GIVEN INSTRUCTION —
Locate each line in the records below that contains the string "screenshot", and copy those lines.

INFORMATION GIVEN —
-------

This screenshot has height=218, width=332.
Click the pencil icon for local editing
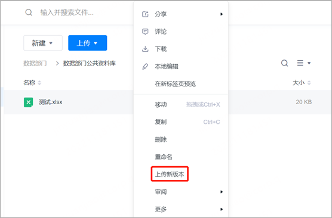click(x=145, y=67)
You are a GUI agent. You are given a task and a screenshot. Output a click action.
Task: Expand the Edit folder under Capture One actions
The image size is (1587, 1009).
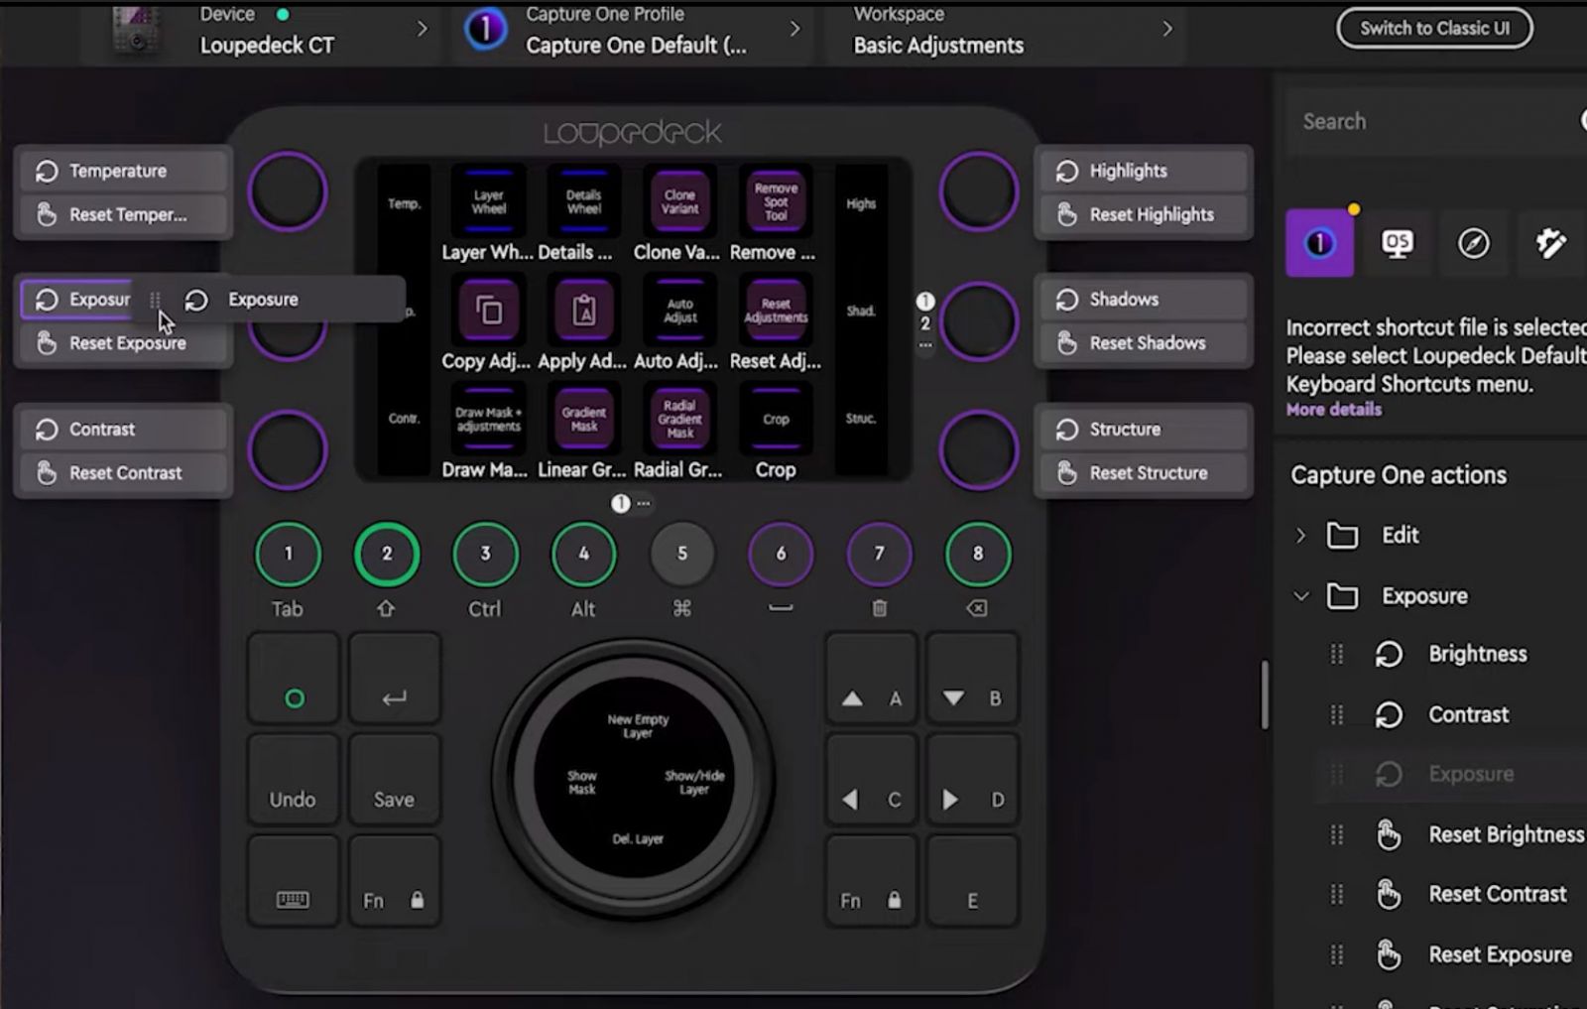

-------

WRITTEN ANSWER —
This screenshot has height=218, width=332.
You are a GUI agent. You are given a task and a screenshot. Output a click action.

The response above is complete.